The addition of HNSW unquestionably improves pgvector’s performance. We were curious to see how pgvector now stacks up against pg_embedding, so we ran a benchmark on Postgres hosted on a 32GB of memory and 16 CPUs c5a.4xlarge AWS EC2 instance. 

We tested the extensions based on the following criteria: 

  1. HNSW index build time 
  2. vector search execution time 
  3. recall as well as query per second (QPS) for both extensions using NirantK 1M OpenAI embeddings dataset and a test set of 100 randomly generated OpenAI embeddings. 

You can see the improvements in our recent comparison using Neon:

HNSW Index on-disk vs. in-memory

So, what does this mean for choosing between pgvector and pg_embedding?

Even though HNSW brings both extensions at the same search execution time level, the index size remains smaller on pg_embedding. The reason index size matters is that it impacts your overall storage size but also your query performance. 

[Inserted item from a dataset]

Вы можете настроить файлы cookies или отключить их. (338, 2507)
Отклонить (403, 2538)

One way to speed up index scans is by uploading them to the `shared_buffers` using the extension `pg_prewarm`. This means that you need to allocate enough memory in your Postgres instance to fit your HNSW index in the `shared_buffers`.

Index size for 1M 1536 dim vectors (MB)

Index size may not be a deal breaker for many LLM applications with small datasets. This is why we believe that both extensions can coexist. pg_embedding enables us to experiment quicker, which will potentially help us find ways to improve the Postgres ecosystem for all developers.

Additionally, we designed and open-sourced pg_embedding with a vision to allow LLM applications to scale to billions of rows. With a dedicated team of engineers and Postgres contributors, we’re more committed than ever to helping you harness the power of Postgres to scale your AI applications.